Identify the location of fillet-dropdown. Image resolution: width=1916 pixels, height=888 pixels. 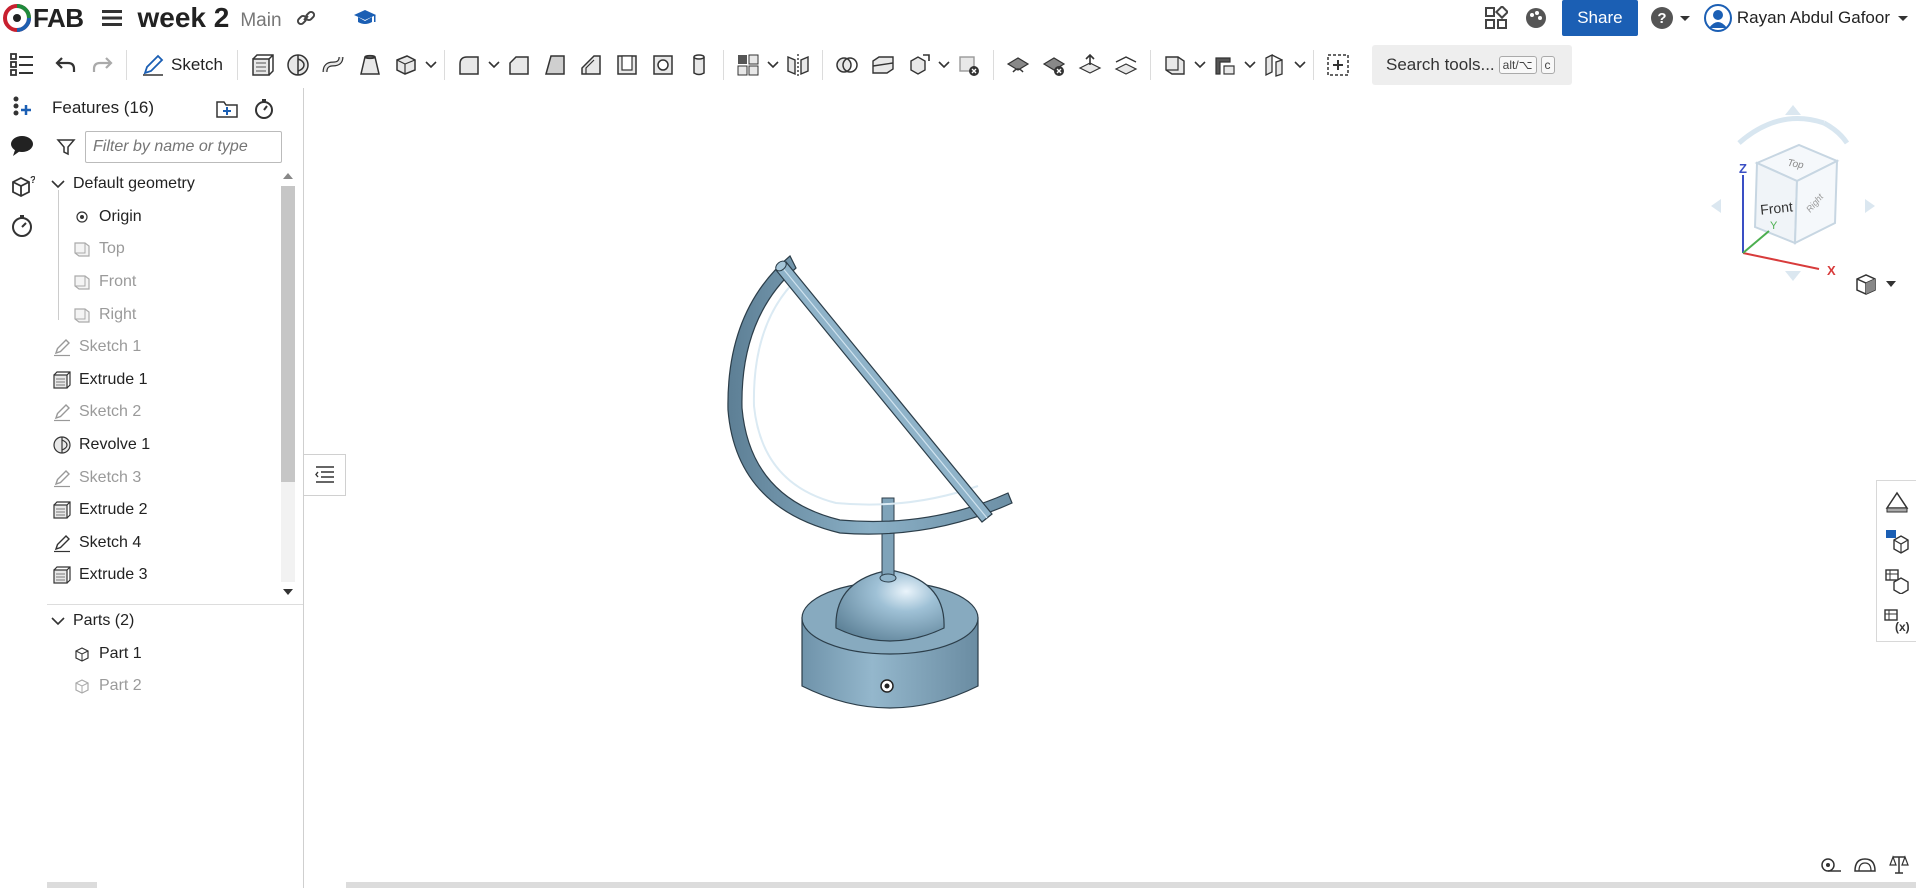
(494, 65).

※ ※ ※

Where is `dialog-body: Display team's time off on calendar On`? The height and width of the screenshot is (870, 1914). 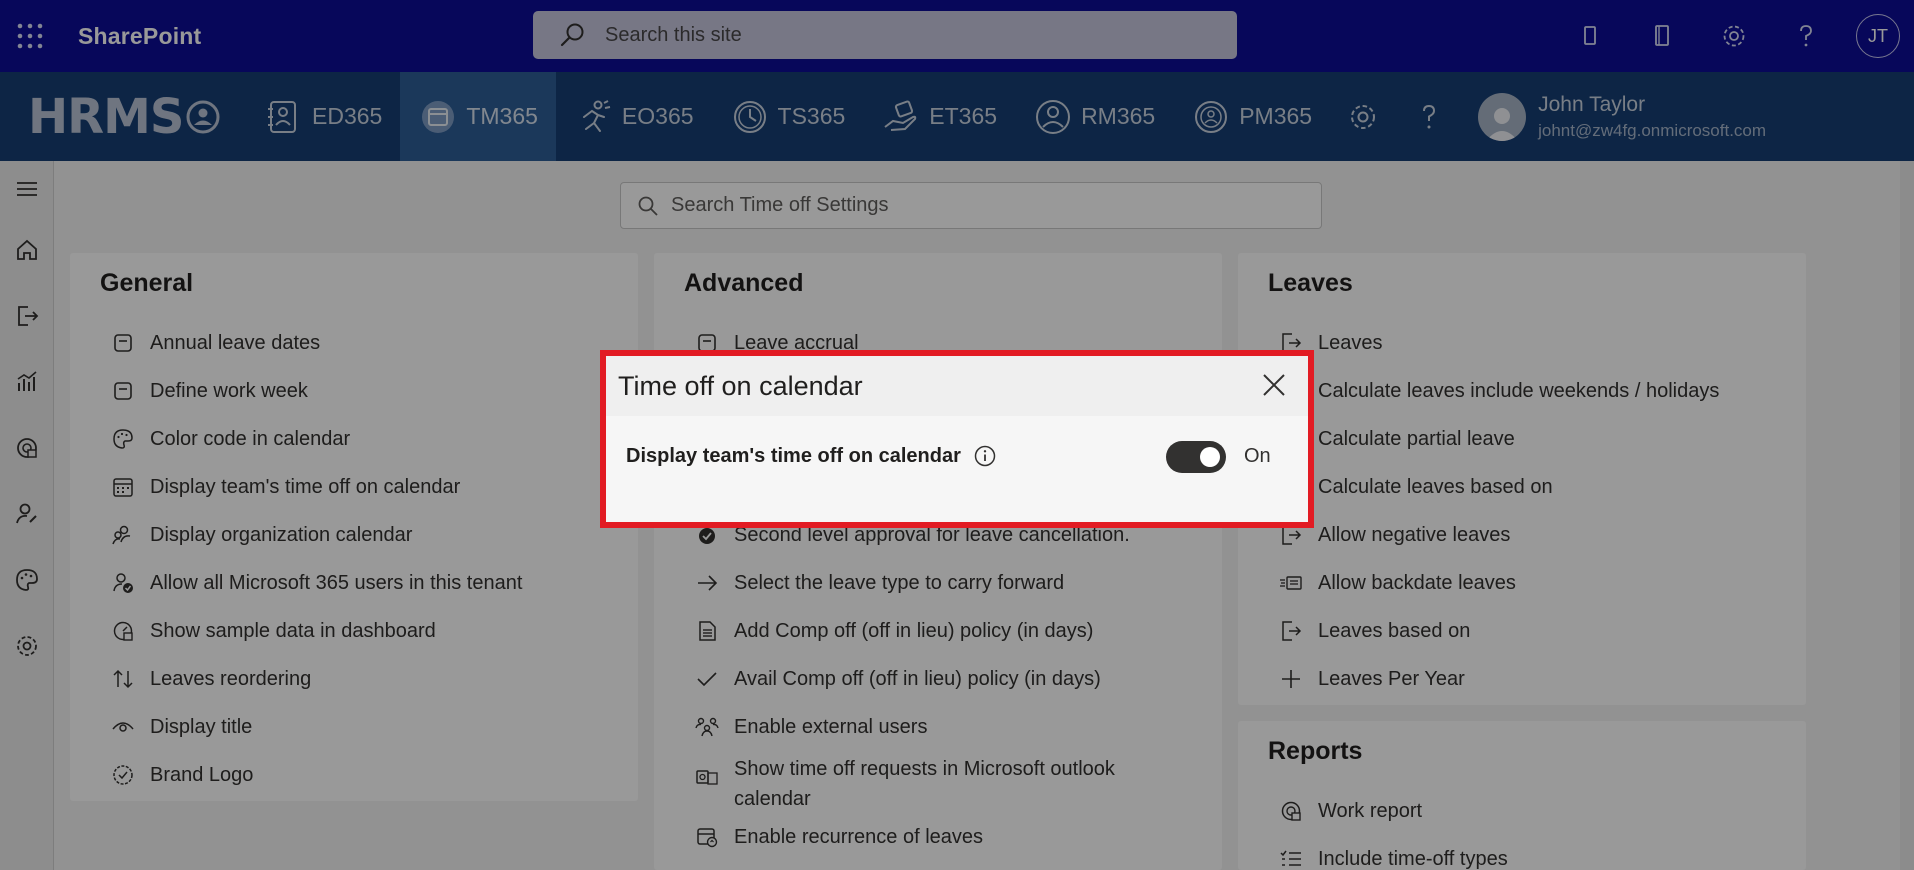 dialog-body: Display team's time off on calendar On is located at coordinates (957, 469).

※ ※ ※

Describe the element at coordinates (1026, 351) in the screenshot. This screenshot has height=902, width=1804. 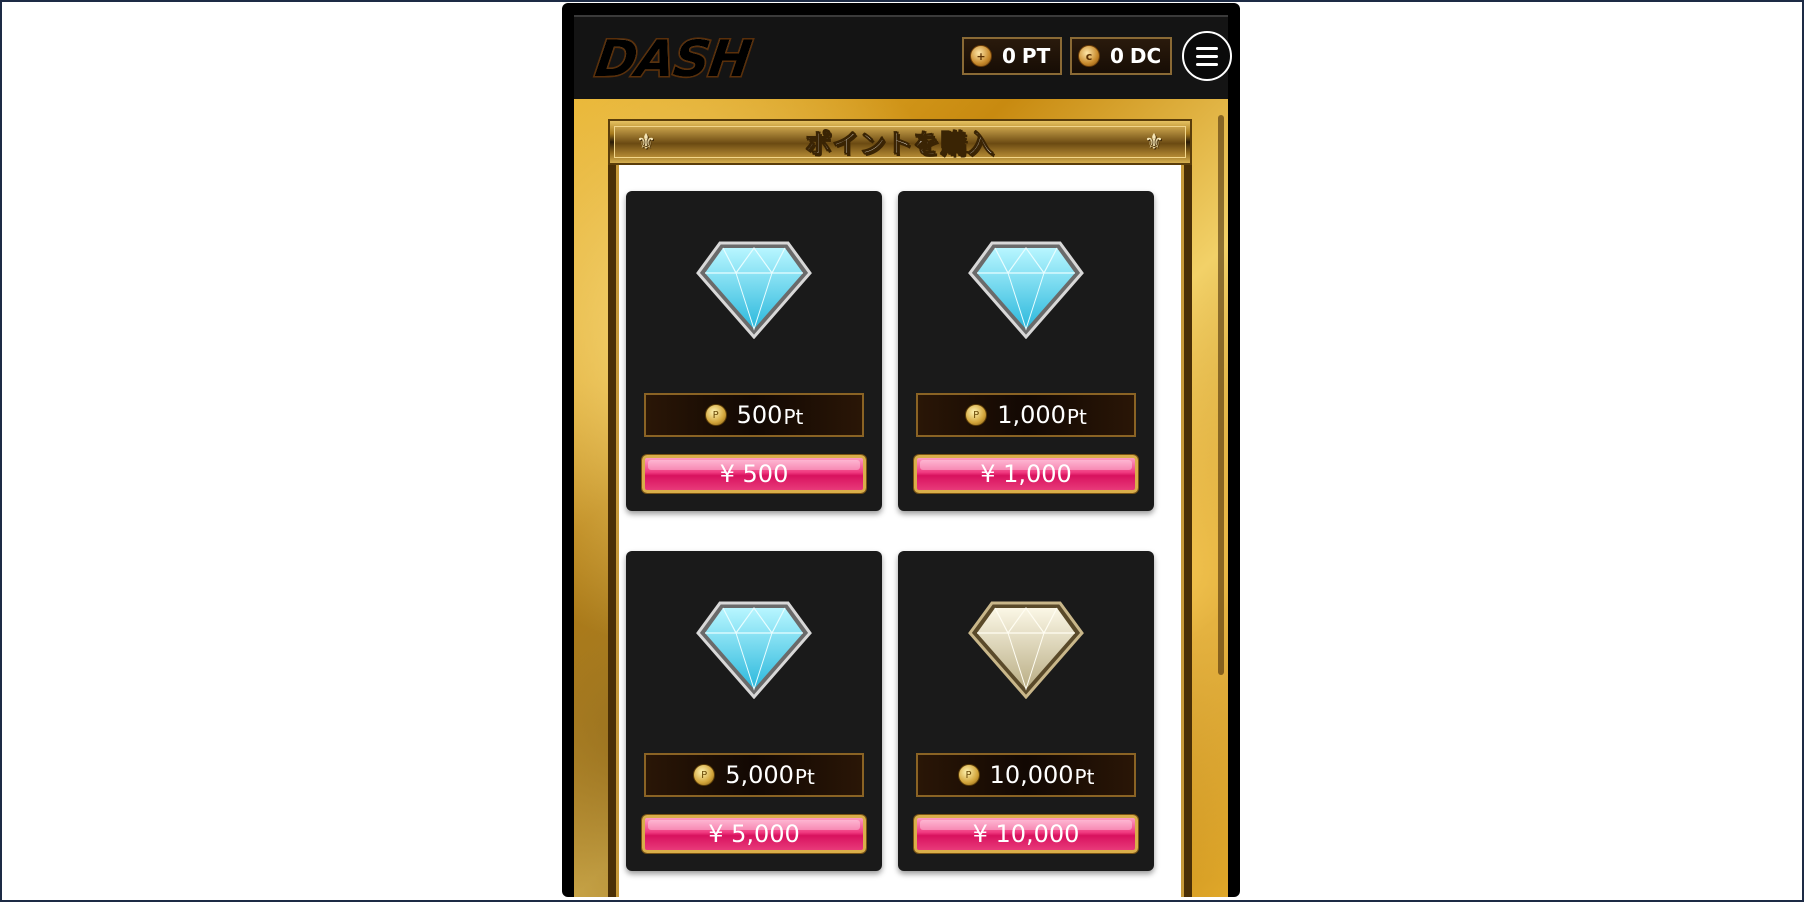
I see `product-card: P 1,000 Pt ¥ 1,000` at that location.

※ ※ ※

*AIM OF THE TASK*. Return everything from the line containing "Describe the element" down to the line containing "at that location." word for word, including both of those lines. Leave the pictures out.

*THE COMPLETED TASK*.
Describe the element at coordinates (1026, 351) in the screenshot. This screenshot has height=902, width=1804. 
I see `product-card: P 1,000 Pt ¥ 1,000` at that location.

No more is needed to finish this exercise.